■ SUPPLIED DATA:
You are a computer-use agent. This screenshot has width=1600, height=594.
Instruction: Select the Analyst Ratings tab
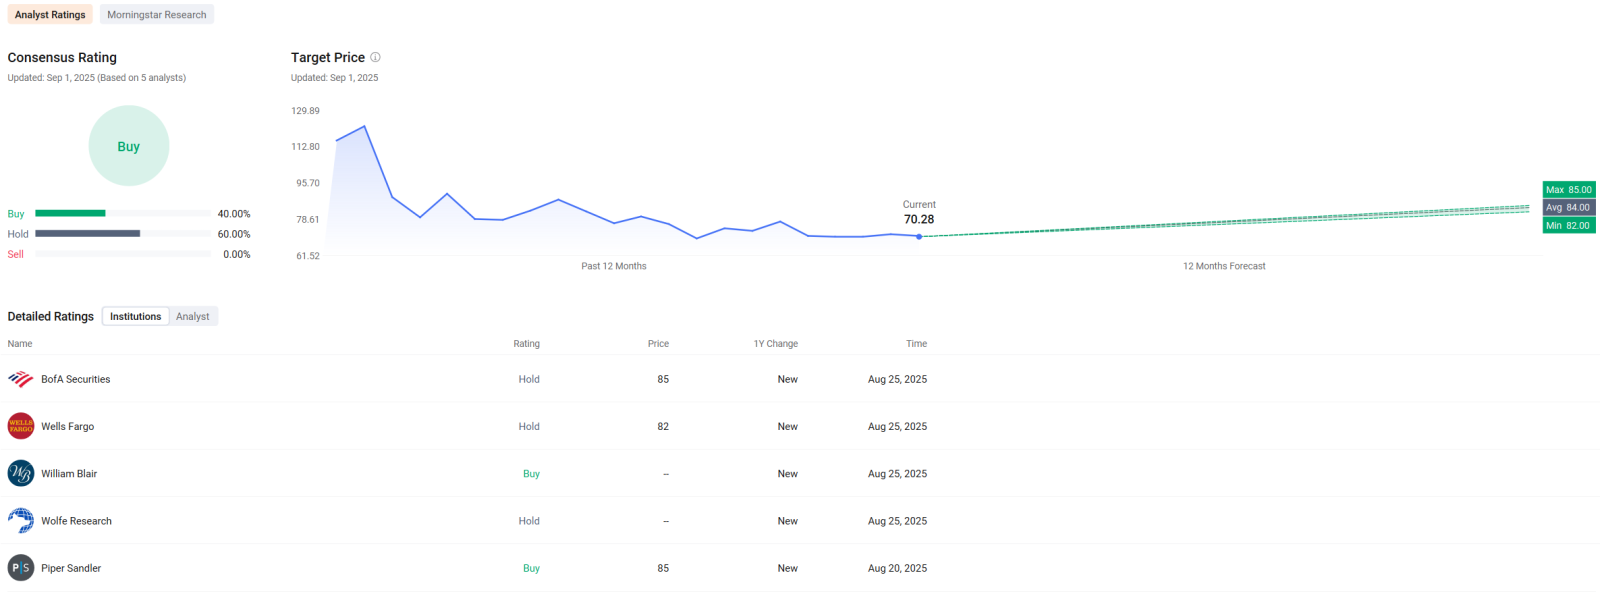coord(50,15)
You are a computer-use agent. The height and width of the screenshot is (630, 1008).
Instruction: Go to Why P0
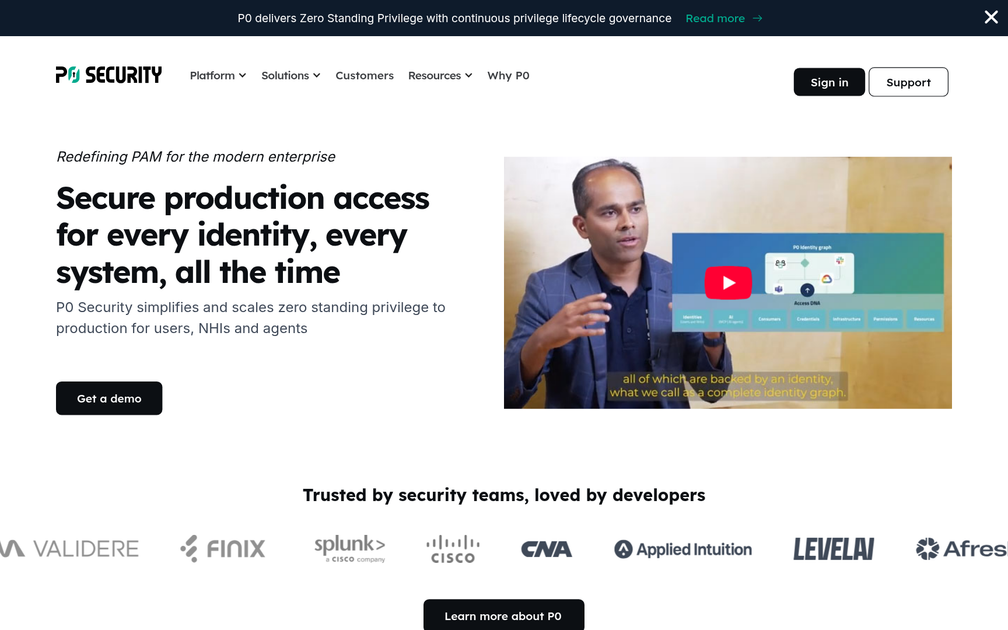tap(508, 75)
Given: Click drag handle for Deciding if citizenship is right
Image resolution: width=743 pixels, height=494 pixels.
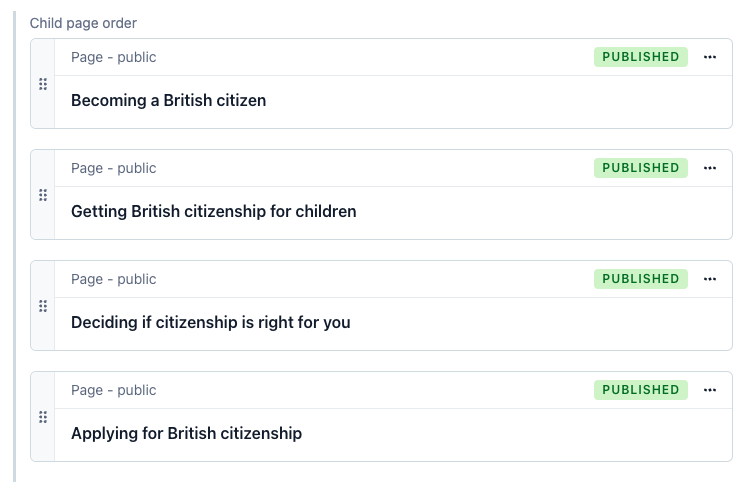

■ DIRECTIONS FOR THIS TASK: Find each line of the data above that holds the word "height", then copy it.

■ SOLUTION FOR THIS PROBLEM:
You are a computer-use agent. This screenshot has width=1600, height=594.
You are a computer-use agent. The height and width of the screenshot is (630, 1008).
Image resolution: width=743 pixels, height=494 pixels.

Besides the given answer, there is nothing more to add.